00:55:21.300And anyone who thinks that we're going to magically be able to transition tens of thousands of people to some other role,
00:55:27.020like hasn't actually spent any time in a freaking like, you know, coal town, manufacturing town, et cetera.
00:55:36.240It's like it's like thinking, spending time thinking.
00:56:19.740And when you said before where you agreed with me on the diagnosis of the problem and then you weren't, you know, you were negative on UBI as a solution and you're still trying to work out what the solution is.
00:56:31.700I've had versions of that conversation with hundreds, even thousands of people over the last number of years where they're like, OK, I get it.
00:56:38.180I get that AI is going to start replacing not just call center workers or Uber drivers, but eventually bookkeepers, insurance agents, actuaries, you know, like doctors.
00:56:52.880It'll keep on just eating through things.
00:56:59.460And I'm saying we should begin the wholesale transition for society.
00:57:04.920And also, by the way, be realistic about how lousy our government is trying to address these problems at scale and let people solve their own problems and say, look, we're going to take some of the incredible gains from AI and the rest of it and just distribute it to everyone in the form of like a thousand dollar dividend a month.
00:57:23.980Now, there are people like you who look at it and say, OK, like I don't like that particular solution.
00:58:16.160And that to me would be one way we can manage what's going to be a hellacious transition period.
00:58:21.340I mean, this is one of the things I was arguing about in my last book is like, look, if you did everything right, this is going to be a very, very difficult time.
00:58:29.340But we are doing very little right, which is going to take a very difficult time and make it potentially catastrophic.
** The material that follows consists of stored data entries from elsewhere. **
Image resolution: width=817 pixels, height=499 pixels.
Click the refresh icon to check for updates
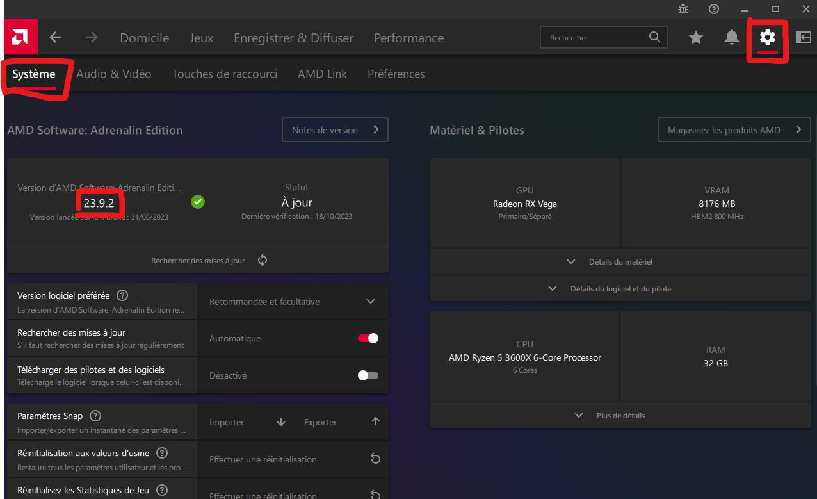263,260
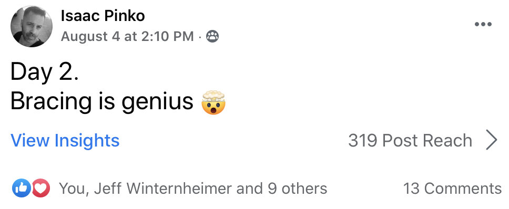The height and width of the screenshot is (209, 509).
Task: Show who reacted: You, Jeff Winternheimer and others
Action: pos(193,189)
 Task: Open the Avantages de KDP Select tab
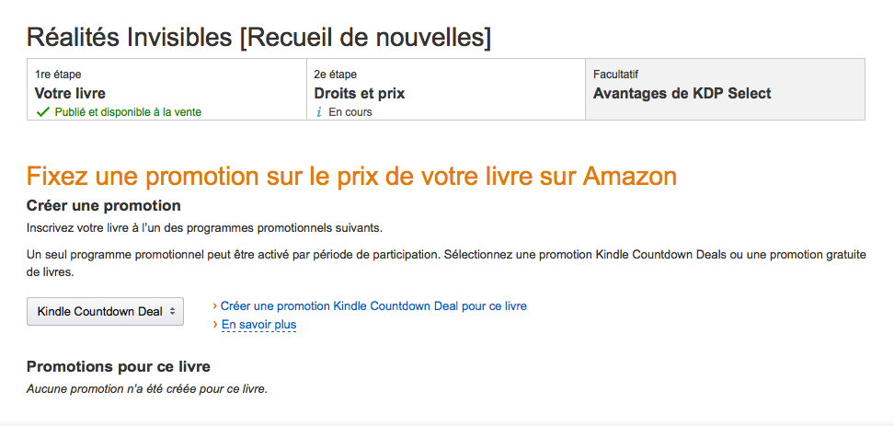coord(682,93)
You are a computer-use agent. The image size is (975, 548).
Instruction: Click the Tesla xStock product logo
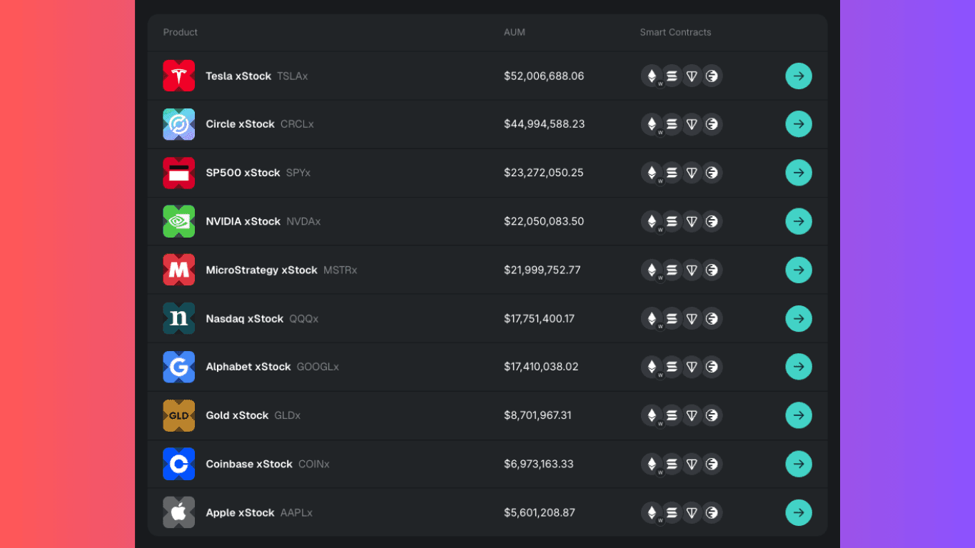pos(179,76)
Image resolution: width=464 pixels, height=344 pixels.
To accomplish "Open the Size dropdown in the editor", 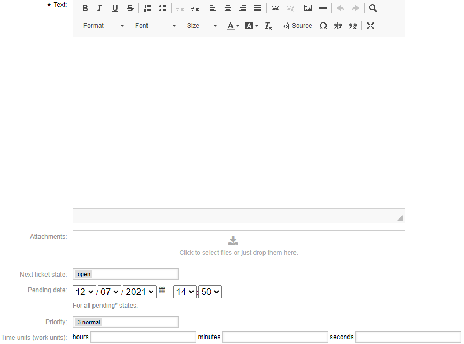I will tap(200, 25).
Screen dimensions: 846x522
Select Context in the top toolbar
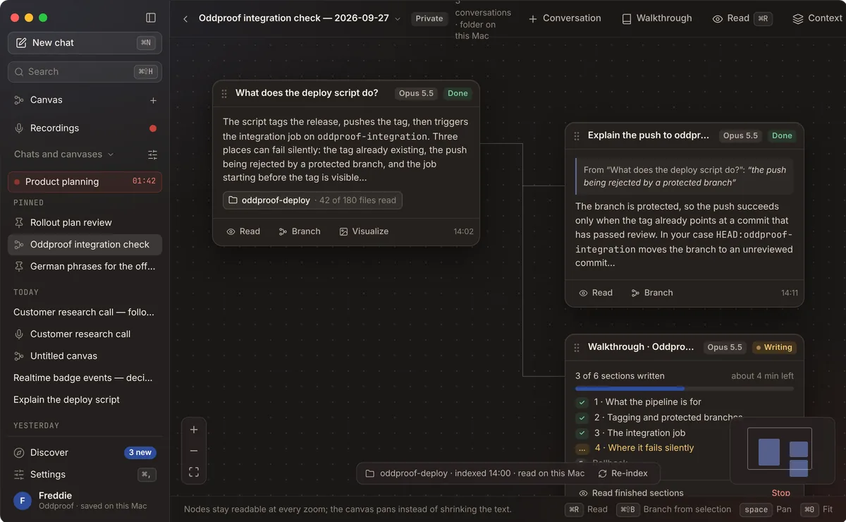[816, 18]
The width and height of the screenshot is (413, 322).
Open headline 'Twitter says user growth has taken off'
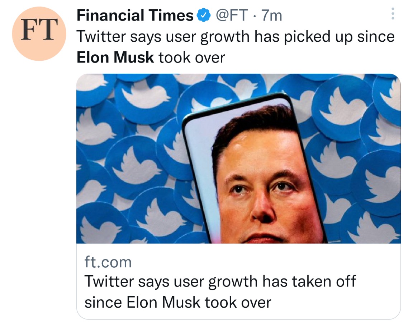(x=220, y=281)
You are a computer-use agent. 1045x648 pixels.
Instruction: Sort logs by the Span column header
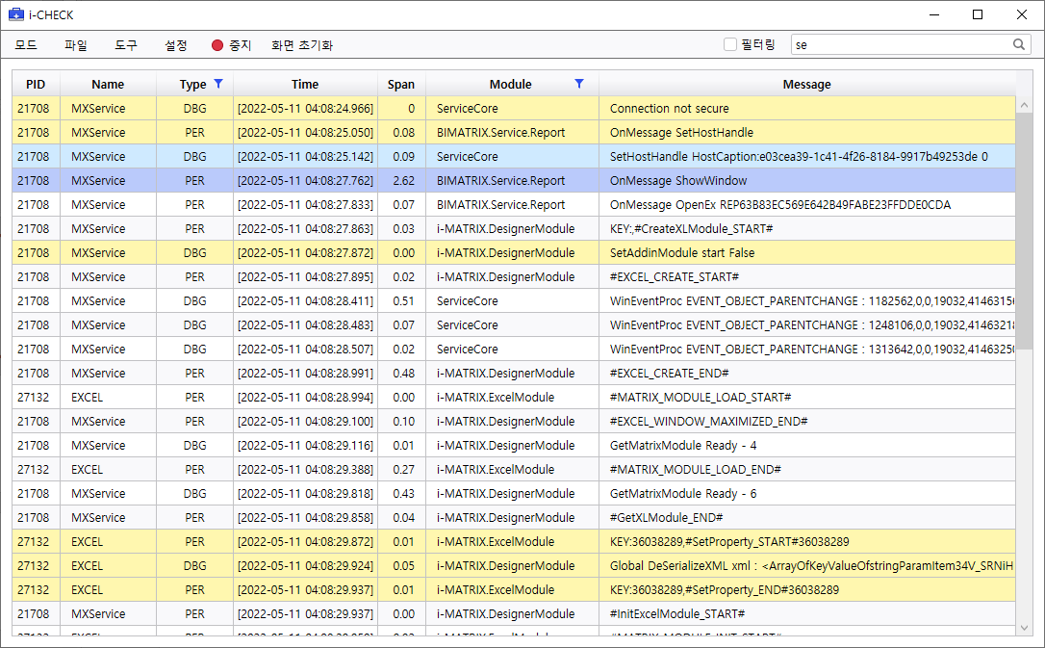tap(401, 85)
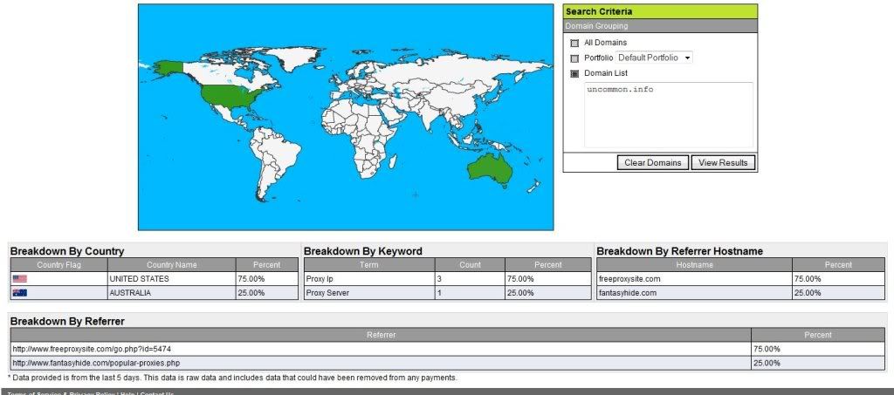Image resolution: width=894 pixels, height=395 pixels.
Task: Open the fantasyhide.com popular-proxies referrer URL
Action: pyautogui.click(x=96, y=363)
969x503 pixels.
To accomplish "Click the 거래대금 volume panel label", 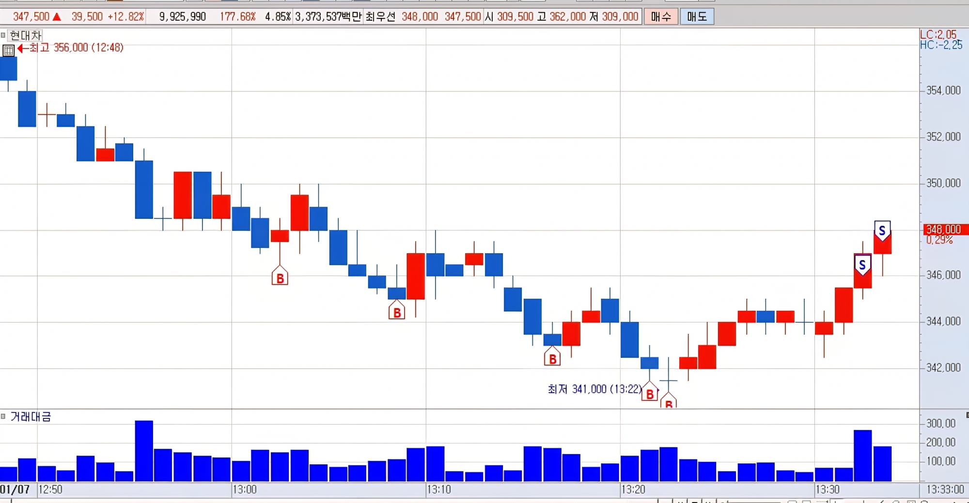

00:58:36.000So when you see what is, you know, I, you know, who Ray Kurzweil is, do you know him?
00:58:58.000So I, I said to him at one point, you are the most fascinating and exhilarating mind I have been with at the same time, the spookiest damn mind I've been with because his, his logic is we just won't do that.
00:59:17.300When you bring up anything that's could be a bad thing.
01:00:18.120And then you, then you wind up in race singularity pretty quickly.
01:00:21.500Um, but, uh, I'm less concerned about that, that version of like the super intelligence, uh, than I am of, uh, the steps on the path there, where I think that you can have something fall short of real, uh, general intelligence.
01:00:41.820Um, that is still powerful enough to upend the labor market and the way of life for millions of people.
01:00:48.400Uh, so that, that, that's where a lot of my attention is.
01:01:27.260Uh, so I agree with you and I also agree with your critique of Ray's general optimism that there's, uh, there's a strain of techno utopianism that assumes, uh, the absence of ill intent that I, I find unrealistic.
01:01:49.120Expecting men to be saints is a really bad idea.
01:01:52.380Uh, so you and I are aligned when it turns out, uh, on this set of issues where I look at and be like, guys, uh, this is going to be a fiasco, you know, like, uh, if we do get to that level of, of AI, it's going to probably be used for, um, something we're not excited about.
01:02:16.320Uh, and the steps on the way there are, are each also going to be.
01:02:20.840I'll tell you one thing too, Glenn, like I ran for president, um, and my concern level has gone up in the last two and a half years in part because of my interactions with the, with the news media where it turns out.
01:02:34.740So I would talk regularly about the fact that, look, we've lost four manufacturing, 4 million manufacturing jobs over the last number of years in, by the way, Ohio, Michigan, Wisconsin, uh, Iowa, the swing states that, um, uh, the Democrats need to win.
01:02:50.060And then used to win Missouri, like, you know, used to be a swing state.
01:02:53.560Um, uh, and, uh, a lot of those 4 million manufacturing jobs were lost due to automation.
01:03:00.560Um, and I would have conversations with various media outlets about this.
01:03:04.720And it was like, I was speaking out of language.